━━━ Extracted material

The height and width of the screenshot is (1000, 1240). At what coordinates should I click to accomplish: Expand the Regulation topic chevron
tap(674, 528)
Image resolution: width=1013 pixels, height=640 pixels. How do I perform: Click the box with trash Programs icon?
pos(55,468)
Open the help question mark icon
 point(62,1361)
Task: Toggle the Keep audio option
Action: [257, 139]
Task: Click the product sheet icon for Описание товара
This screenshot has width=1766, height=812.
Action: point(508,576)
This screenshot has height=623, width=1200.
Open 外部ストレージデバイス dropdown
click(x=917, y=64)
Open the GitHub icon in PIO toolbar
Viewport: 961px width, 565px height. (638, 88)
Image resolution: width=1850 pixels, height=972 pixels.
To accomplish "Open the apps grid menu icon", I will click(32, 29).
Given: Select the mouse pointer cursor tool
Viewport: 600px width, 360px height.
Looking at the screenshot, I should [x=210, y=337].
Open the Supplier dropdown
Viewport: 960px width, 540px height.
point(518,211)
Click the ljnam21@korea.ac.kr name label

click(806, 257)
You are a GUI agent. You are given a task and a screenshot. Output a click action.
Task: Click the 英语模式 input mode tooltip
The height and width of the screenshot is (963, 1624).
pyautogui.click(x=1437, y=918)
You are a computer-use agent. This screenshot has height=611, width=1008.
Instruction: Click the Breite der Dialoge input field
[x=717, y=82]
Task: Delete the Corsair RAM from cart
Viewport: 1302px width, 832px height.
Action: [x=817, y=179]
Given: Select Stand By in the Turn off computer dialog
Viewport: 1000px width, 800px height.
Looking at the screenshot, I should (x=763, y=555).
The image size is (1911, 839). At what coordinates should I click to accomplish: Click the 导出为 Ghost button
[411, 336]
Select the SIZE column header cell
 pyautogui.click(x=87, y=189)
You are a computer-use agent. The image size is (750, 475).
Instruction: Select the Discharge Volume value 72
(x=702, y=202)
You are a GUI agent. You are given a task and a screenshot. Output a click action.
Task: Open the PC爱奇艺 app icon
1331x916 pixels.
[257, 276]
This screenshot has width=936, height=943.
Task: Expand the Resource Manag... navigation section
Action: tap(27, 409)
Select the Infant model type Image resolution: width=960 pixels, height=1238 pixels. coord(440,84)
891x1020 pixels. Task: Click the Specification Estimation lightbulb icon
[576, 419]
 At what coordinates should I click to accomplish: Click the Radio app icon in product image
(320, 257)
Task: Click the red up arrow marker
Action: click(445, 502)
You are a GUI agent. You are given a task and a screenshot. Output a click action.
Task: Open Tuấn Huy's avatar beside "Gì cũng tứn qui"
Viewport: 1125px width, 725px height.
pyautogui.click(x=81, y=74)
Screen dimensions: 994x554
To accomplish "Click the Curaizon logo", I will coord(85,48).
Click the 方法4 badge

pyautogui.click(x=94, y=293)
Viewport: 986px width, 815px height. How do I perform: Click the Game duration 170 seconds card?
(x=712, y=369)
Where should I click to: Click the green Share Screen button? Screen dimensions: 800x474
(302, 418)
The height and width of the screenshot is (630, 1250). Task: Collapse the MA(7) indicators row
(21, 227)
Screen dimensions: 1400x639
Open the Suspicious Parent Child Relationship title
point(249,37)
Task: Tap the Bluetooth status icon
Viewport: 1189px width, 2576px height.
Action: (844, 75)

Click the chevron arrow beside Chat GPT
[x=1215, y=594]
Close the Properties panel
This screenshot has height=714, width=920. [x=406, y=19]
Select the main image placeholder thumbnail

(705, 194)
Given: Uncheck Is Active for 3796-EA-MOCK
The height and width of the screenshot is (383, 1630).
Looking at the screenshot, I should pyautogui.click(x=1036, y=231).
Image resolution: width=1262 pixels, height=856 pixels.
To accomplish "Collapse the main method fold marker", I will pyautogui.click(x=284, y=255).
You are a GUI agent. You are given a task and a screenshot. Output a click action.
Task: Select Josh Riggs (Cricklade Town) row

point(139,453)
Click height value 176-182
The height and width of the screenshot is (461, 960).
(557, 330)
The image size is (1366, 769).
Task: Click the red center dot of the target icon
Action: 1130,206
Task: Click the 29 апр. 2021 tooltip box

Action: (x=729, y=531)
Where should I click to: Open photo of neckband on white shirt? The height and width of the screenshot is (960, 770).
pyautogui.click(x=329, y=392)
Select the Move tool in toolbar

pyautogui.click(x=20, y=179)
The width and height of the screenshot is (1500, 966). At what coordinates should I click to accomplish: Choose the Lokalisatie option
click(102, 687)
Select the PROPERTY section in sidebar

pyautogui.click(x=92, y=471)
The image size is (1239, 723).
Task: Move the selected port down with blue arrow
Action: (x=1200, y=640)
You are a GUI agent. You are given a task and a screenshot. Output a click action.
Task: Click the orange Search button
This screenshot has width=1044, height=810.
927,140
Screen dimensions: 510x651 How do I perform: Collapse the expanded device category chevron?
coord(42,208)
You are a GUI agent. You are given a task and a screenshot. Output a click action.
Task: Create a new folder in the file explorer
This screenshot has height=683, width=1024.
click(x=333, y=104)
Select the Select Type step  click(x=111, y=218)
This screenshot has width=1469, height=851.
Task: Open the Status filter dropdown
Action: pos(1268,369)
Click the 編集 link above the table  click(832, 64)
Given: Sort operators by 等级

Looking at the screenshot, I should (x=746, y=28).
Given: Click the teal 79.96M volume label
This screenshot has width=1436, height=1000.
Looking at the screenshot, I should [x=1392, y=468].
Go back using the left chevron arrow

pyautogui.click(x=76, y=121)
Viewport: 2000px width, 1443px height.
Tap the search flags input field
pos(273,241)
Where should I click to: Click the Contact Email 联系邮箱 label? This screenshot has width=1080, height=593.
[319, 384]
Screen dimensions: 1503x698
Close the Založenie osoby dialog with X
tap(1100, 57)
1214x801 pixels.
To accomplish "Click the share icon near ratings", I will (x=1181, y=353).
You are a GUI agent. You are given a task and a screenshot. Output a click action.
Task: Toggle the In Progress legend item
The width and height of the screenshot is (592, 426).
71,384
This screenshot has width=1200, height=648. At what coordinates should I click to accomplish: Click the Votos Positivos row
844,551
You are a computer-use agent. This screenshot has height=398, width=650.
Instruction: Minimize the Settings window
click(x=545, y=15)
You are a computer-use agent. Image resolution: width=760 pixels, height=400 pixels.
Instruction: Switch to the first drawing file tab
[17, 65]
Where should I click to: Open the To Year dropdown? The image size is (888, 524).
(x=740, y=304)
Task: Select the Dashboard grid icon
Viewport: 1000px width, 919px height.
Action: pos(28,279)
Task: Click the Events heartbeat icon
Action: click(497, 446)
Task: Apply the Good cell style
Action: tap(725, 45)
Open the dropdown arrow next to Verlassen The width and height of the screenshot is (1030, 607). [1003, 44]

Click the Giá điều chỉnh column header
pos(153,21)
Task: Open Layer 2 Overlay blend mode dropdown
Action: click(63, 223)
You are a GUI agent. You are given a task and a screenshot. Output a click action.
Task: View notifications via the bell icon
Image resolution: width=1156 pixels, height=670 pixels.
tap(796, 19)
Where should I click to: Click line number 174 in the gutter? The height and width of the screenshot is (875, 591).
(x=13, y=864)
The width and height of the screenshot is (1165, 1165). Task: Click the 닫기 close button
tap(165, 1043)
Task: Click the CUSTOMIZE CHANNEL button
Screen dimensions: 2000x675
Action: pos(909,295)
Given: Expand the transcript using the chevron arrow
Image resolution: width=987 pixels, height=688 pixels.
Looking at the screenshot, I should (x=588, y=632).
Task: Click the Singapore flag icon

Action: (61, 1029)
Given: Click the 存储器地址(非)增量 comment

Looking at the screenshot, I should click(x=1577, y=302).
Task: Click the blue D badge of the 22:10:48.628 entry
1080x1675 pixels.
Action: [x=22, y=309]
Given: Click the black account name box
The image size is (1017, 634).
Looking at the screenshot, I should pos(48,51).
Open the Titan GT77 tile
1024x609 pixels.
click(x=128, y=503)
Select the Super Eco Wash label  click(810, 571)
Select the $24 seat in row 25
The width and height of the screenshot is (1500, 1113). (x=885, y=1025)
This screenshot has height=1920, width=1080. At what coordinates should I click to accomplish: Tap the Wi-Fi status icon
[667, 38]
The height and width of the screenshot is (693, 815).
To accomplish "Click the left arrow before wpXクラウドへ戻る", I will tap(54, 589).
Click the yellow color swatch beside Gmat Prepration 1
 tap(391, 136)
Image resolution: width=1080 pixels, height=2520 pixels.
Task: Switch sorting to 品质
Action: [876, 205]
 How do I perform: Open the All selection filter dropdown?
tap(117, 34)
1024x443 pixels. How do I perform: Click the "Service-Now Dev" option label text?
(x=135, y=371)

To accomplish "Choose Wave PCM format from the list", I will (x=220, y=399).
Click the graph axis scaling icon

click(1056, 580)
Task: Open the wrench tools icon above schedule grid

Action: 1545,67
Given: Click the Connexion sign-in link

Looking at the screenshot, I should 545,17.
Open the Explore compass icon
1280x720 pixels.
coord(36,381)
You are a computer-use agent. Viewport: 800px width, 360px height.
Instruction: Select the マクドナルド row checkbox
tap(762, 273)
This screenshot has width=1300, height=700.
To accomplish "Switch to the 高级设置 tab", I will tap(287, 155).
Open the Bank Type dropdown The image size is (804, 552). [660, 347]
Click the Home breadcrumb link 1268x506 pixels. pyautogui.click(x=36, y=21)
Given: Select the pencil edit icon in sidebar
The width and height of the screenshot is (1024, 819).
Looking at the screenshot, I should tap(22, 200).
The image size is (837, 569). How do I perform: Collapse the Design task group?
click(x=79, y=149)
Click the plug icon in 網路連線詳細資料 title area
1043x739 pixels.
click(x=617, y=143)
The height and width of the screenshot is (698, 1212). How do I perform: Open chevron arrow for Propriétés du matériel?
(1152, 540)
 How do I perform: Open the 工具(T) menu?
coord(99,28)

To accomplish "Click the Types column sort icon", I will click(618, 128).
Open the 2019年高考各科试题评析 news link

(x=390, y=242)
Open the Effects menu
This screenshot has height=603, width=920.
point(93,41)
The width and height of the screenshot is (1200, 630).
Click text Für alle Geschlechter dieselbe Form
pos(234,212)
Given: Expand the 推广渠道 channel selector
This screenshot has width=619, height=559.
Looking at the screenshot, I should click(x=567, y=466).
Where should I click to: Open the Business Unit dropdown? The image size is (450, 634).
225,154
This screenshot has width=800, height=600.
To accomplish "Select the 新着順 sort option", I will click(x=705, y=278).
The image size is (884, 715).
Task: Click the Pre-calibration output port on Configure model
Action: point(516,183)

━━━━━━

Task item:
List each line of the entries that holds the string "from".

Expected answer:
Task: Delete the Corsair RAM from cart
To accomplish "Choose Wave PCM format from the list", I will (x=220, y=399).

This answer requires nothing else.